Un groupe d’hommes discutent dans un coin. Partagés entre des opinions différentes, ils gesticulent et s’animent. Certains accusent Jésus, d’autres le défendent, d’autres encore conseillent à tous de faire preuve de plus de maturité dans leur jugement.
Finalement, les plus acharnés, peut-être parce qu’ils sont peu nombreux par rapport aux deux autres groupes, prennent une voie médiane. Ils vont trouver Pierre qui, avec Simon, transporte les brancards désormais inutiles de trois miraculés, et l’assaillent avec autorité à l’intérieur de la pièce devenue une hôtellerie de pèlerins. Ils lui disent :
« Homme de Galilée, écoute. »
Pierre se retourne et les regarde comme des bêtes rares. Il ne parle pas, mais son visage est tout un poème. Simon se contente de jeter un coup d’œil vers les cinq énergumènes puis il sort, les laissant tous en plan.
L’un des cinq reprend :
« Je suis Samuel, le scribe ; celui-ci, c’est l’autre scribe, Sadoq ; et celui-là le juif Eléazar, très connu et influent ; quant à cet autre, c’est l’illustre vieillard, Callascebona ; et ce dernier, pour terminer, Nahum. Tu saisis ? Nahum ! »
Le ton est des plus emphatiques.
Pierre s’incline légèrement à chaque nom, mais au dernier il ne s’incline qu’à demi et dit, avec la plus parfaite indifférence :
« Je ne sais pas… jamais vu. Et puis… je ne comprends rien.

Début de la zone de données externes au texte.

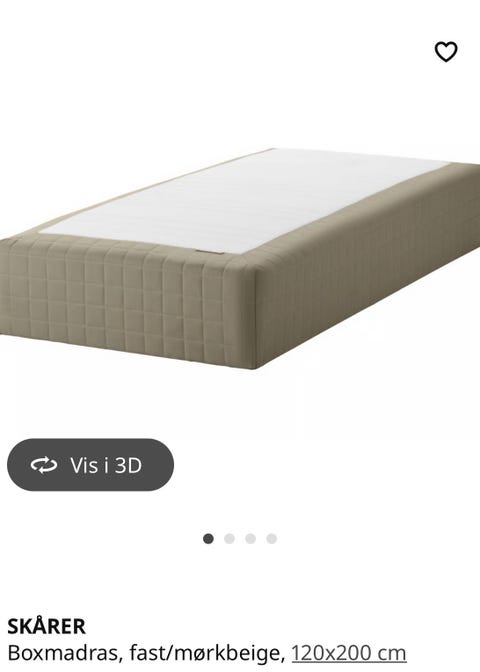Viewport: 480px width, 672px height.
Task: Jump to the third image dot
Action: (x=250, y=538)
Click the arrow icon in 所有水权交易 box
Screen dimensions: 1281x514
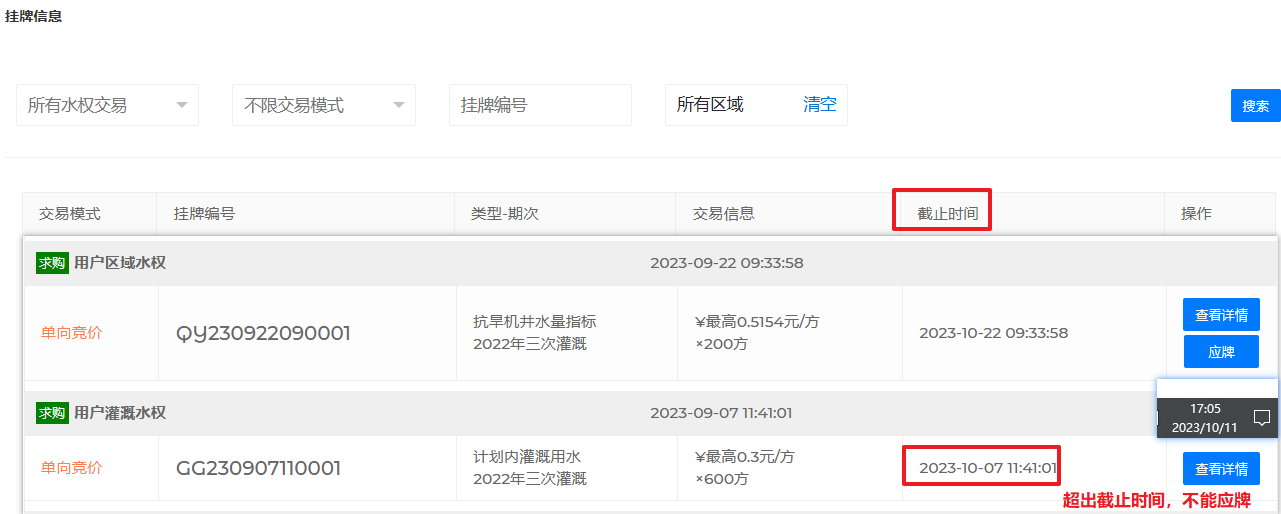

– Rustre de pêcheur ! Sache que c’est l’homme de confiance d’Hanne.
– Je ne connais pas Anne. Ou plutôt je connais beaucoup de femmes qui s’appellent Anne. Il y en a une vraie champignonnière, même à Capharnaüm. Mais je ne sais de quel Anne celui-ci est l’homme de confiance.

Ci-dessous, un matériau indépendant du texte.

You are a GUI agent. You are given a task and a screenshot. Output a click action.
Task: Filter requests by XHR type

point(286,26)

– Celui-ci ? C’est à moi que tu dis : “ celui-ci ” ?
– Mais que veux-tu que je te dise ? Ane ou oiseau ? Quand j’allais à l’école, le maître m’a appris à dire “ celui-ci ” en parlant d’un homme et, si je n’ai pas la berlue, tu es un homme. »
L’homme s’agite comme si cette parole l’écorchait vif. L’autre, le premier qui a parlé, explique :
« Mais Hanne est le beau-père de Caïphe…
– Ah !… Compris ! Eh bien ?
– Eh bien, sache que nous sommes indignés !
– De quoi ? Du temps ? Moi aussi. C’est la troisième fois que je change de vêtement et maintenant, je n’ai plus rien de sec.
– Ne fais pas l’imbécile !
– L’imbécile ? C’est la vérité. Si vous n’êtes pas mécontents du temps, de quoi alors ? Des Romains ?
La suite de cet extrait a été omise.